Deer damage a ‘major, major issue’


The Maryland Department of Agriculture held a deer summit in Annapolis on May 11 to address the state’s overpopulation of deer, which has frustrated farmers for years. (Photo by Jonathan Cribbs)
ANNAPOLIS, Md. — Regions of the state may have too many deer, but Maryland’s total population has been stable for nearly two decades, a state wildlife official said last week, addressing claims that a dramatic increase in deer numbers is driving crop losses and other issues.
Following a fast rise in the 1990s that peaked at nearly 300,000 in 2002, Maryland’s white-tailed deer population has mostly hovered between 200,000 and 250,000, said Brian Eyler, associate director of the Wildlife & Heritage Service at the department of natural resources.
Eyler spoke at a summit held by the department of agriculture on May 11 to address deer overpopulation. For skeptics, he said that state data is backed up by State Farm Insurance, which keeps a yearly tally of its customers’ auto collisions with deer in the state. The number of deer collisions has hovered between 30,000 and 35,000 since 2007 no matter the total number of customer miles driven, which, save for the pandemic, has been similarly stable. A dramatic rise in deer populations would naturally lead to an increase in auto collisions, he said.

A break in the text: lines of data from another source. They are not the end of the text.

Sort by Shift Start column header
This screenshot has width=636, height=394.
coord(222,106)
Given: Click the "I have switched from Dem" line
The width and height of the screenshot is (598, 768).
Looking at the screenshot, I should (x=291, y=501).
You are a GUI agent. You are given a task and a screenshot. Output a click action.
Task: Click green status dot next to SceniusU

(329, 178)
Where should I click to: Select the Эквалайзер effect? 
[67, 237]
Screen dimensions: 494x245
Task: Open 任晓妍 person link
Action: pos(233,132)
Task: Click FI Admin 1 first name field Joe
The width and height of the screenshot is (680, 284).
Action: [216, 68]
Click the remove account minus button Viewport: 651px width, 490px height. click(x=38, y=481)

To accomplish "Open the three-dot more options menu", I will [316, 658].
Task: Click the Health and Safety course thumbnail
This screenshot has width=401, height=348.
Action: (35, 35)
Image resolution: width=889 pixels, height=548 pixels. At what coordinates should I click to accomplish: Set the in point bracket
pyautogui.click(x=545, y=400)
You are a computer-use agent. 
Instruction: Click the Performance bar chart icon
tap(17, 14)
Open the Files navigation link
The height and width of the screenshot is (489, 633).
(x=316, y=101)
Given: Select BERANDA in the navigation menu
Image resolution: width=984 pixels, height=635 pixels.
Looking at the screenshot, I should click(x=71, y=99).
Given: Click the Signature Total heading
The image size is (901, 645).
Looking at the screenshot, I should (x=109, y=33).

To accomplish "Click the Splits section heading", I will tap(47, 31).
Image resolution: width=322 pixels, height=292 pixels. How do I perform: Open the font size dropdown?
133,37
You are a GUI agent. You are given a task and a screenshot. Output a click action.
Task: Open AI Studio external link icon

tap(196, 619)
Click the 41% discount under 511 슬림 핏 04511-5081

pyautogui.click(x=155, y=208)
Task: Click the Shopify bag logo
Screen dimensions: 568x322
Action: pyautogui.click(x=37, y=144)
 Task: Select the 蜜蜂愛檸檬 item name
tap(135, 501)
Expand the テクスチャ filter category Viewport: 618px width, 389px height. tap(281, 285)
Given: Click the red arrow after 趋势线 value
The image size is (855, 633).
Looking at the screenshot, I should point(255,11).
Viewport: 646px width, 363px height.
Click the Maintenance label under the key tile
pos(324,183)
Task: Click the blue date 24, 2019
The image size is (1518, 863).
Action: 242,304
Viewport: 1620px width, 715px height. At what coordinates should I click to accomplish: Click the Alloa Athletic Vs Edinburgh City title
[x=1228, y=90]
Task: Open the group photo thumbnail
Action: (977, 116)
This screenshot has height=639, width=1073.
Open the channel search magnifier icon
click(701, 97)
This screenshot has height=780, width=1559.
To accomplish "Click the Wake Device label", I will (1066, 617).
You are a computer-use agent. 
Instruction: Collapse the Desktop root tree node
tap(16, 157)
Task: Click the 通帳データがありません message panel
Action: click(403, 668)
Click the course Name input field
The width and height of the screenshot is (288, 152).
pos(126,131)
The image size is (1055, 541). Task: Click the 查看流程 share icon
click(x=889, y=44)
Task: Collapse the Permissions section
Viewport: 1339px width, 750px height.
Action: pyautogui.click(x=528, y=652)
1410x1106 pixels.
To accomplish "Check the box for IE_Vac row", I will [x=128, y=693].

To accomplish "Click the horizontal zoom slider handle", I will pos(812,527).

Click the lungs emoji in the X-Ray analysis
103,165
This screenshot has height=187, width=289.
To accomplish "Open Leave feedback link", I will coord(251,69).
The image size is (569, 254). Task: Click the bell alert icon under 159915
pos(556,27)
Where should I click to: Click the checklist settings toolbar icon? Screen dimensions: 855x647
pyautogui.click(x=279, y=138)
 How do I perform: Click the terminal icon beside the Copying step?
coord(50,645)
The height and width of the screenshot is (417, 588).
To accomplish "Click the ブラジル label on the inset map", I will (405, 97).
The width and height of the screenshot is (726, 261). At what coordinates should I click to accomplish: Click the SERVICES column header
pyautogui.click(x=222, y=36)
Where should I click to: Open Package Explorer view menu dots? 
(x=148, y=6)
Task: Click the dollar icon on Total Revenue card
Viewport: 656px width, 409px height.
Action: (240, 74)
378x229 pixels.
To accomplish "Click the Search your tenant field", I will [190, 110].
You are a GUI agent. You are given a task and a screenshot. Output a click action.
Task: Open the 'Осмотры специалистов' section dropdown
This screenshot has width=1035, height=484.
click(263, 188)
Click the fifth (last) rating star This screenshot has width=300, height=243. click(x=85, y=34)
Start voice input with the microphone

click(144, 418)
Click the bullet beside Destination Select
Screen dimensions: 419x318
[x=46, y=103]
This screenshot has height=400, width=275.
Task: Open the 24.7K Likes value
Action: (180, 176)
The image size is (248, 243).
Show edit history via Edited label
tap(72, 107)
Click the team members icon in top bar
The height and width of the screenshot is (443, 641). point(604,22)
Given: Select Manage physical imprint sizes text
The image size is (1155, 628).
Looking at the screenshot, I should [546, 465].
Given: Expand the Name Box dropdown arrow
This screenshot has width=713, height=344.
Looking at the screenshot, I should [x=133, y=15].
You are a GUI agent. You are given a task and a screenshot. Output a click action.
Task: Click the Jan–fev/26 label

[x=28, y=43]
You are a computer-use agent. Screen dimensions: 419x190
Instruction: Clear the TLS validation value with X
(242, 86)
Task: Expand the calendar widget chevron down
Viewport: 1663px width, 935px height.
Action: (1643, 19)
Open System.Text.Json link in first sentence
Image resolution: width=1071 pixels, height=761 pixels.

“I’m not saying we don’t have too many deer in some areas,” Eyler said. “We know we do, but sometimes we hear this, ‘Oh, this (deer) increase is out of control.’ Well, that’s not what our data says.”
The last time the USDA surveyed Maryland farmers regarding crop damage in 2011, deer were responsible for 77 percent of it, said Colby Ferguson, government relations director at the Maryland Farm Bureau. Based on discussions with farmers statewide, Maryland Farm Bureau estimates that average deer damage by acre is about $50 per year, he said. Considering Maryland’s more than 1.1 million crop acres, deer could be causing as much as $60 million in damage yearly.
“It’s really become a major, major issue,” he said.
Ferguson touted recent legislation approved by Gov. Wes Moore that will create and fund a cost-share program for farmers to plant forage crops on private farmland that would divert deer from growers’ actual crops.
He also advocated for the creation of a landowner ombudsman in the department of natural resources to focus on wildlife management on private lands and urged the state to allow farmers to sell venison from certified processors commercially.
The state needs to increase hunting access and improve the effectiveness of hunters as well, Eyler said. Nearly 10,000 deer were harvested over the last year.
“There’s a lot of land out there that either isn’t hunted or isn’t hunted enough,” he said.
Hunters also need to focus their attention on antlerless deer.
“If you’re a landowner, and you’ve got hunting going on, you need to make sure you’re harvesting antlerless deer or female deer,” he said. “Shooting bucks does not control the population.”
Non-lethal means of deer management, such as mechanical fencing and diversionary crops, need more support in the state, Eyler said, and more counties need to embrace Sunday hunting as well.
“Any more opportunity, especially weekend opportunity, increases the chances that a hunter is going to harvest a deer,” he said.
Farmers & Hunters Feeding the Hungry is a popular program based in Washington County that accepts donated deer and processes them and distributes the meat to food banks, soup kitchens and homeless shelters. Josh Wilson, the organization’s executive director, said the number of donated Maryland deer fell from 4,300 processed by 41 butchers in 2013 to just 1,100 at 23 butchers last year.
Previous grant funding boosted deer donation numbers, and fewer butchers work with the program now, some due to retirement. Hunters are also increasingly keeping their larger deer as the average meat yield per deer has fallen from 50 pounds to between 30 and 40, Wilson said.